## begin Document text

So there were so many fluctuations and we were keep bringing merchandise at different cost levels, so it was a little bit hard to -- in the second quarter, in particular, to even price merchandise. But we believe that definitely, given our long-term view in Colombia, the most important thing for us is to try to be more reasonable with price increases, and obviously, be there for the members to sustain the long-term position.
- Analyst
Okay. That's all extremely helpful, Jose Luis. Then maybe just one more, in terms of the March comp, obviously you had a benefit still Semana Santa, just in the weeks leading up to that, or the week leading up to that. Is there a way to maybe quantify that, John, or is there a good way to think about that, and then alternatively just also think about how much we should be thinking that should weigh in April?
- EVP & CFO
The bigger impact is -- which will be comparable -- is the fact that we have so many clubs that are closed right around Easter. All of our clubs are closed on Good Friday, a number of them are closed on the Thursday before, and we have a number that are closed on Easter Monday.
The good news is that will -- all those will both fall into April. The impact of what that week leading up to Semana Santa falling one week versus the other, we think it had an impact, but we are not in a position to make an estimate of what we think -- how that will play out in April. Jose Luis?
- President & CEO
The only thing I will add, David, obviously we got the benefit of the good days in March. April will be more of a comparable because the closing dates fortunately are falling on the same month. Although, as I said, on my opening comments, or during my comments, I believe that we are better prepared this year for this third quarter.
Our merchandise selection, a lot of improvements that we have seen in different categories or departments in the Company, are going to help us have a better performance in April, even with the closing days and all that. All-in, usually the way we look at it internally is we put together March and April to get a feeling of what the real comp, because mixing those two months gives you really the real growth that you have compared to a year ago within the same time frame, March and April.
- Analyst
Okay that's great color. Good luck.
- President & CEO
Thank you, David.
Operator
We'll go to our next question from David Strasser with Janney Capital Markets.
- Analyst
Thank you very much. Just a clarification. You haven't given local currency comps. Is there any chance of getting that, particularly for Colombia, and maybe some of the core markets?

## end Document text

**Prompt A:** In the earnings call transcript, on which day are all of the company's clubs closed?
**Prompt B:** Continue the earnings call transcript from its last line.

## begin Given data

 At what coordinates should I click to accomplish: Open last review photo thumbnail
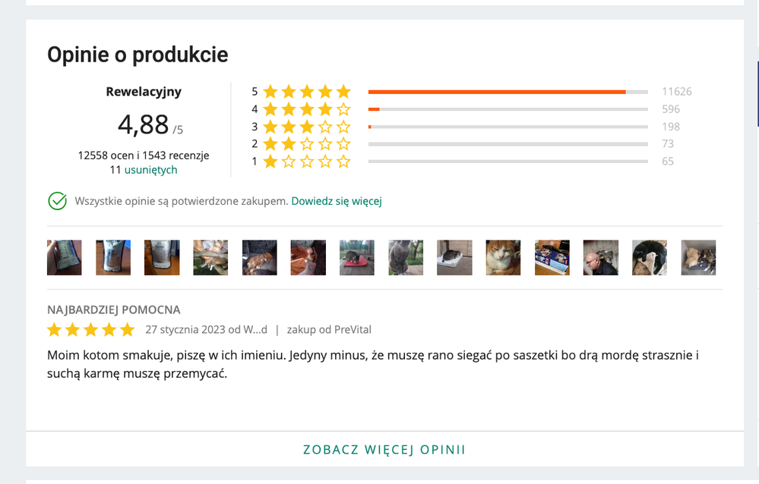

## end Given data

**Output A:** Good Friday.

**Output B:**
- EVP & CFO
Well, Dave, let me just jump on that and then Jose Luis can join in, too. When you do constant currency, or currencies across different market baskets, you have got to go back to a constant currency view. We can look at Colombia as an individual country, and Jose Luis mentioned that we had about 126% growth in local currency across that country. When we aggregate in all of the other countries, we have to go back to a constant currency approach, since you can't add the currencies together.
Generally, our currencies devalue against the US dollar, so it's safe to say that our -- if you were to do the market basket of the currencies that we have, weighted by the clubs we have, our constant currency growth rate would be probably 200 to 300 basis points higher than what we report in US dollars. I don't think its been much different than that for the last year or two years. I don't recall a time when the US dollar growth rate would be higher than the constant currency growth rate and it's probably in that 200 to 400 basis point range.
- Analyst
Okay. Another question is as you're looking out for new store growth, two questions. Number one, it sounds like ex the currency stuff, Colombia is going probably as good or probably better than you had anticipated and pretty happy with it. Is there any decision -- does it change your decision process about timing of store openings there?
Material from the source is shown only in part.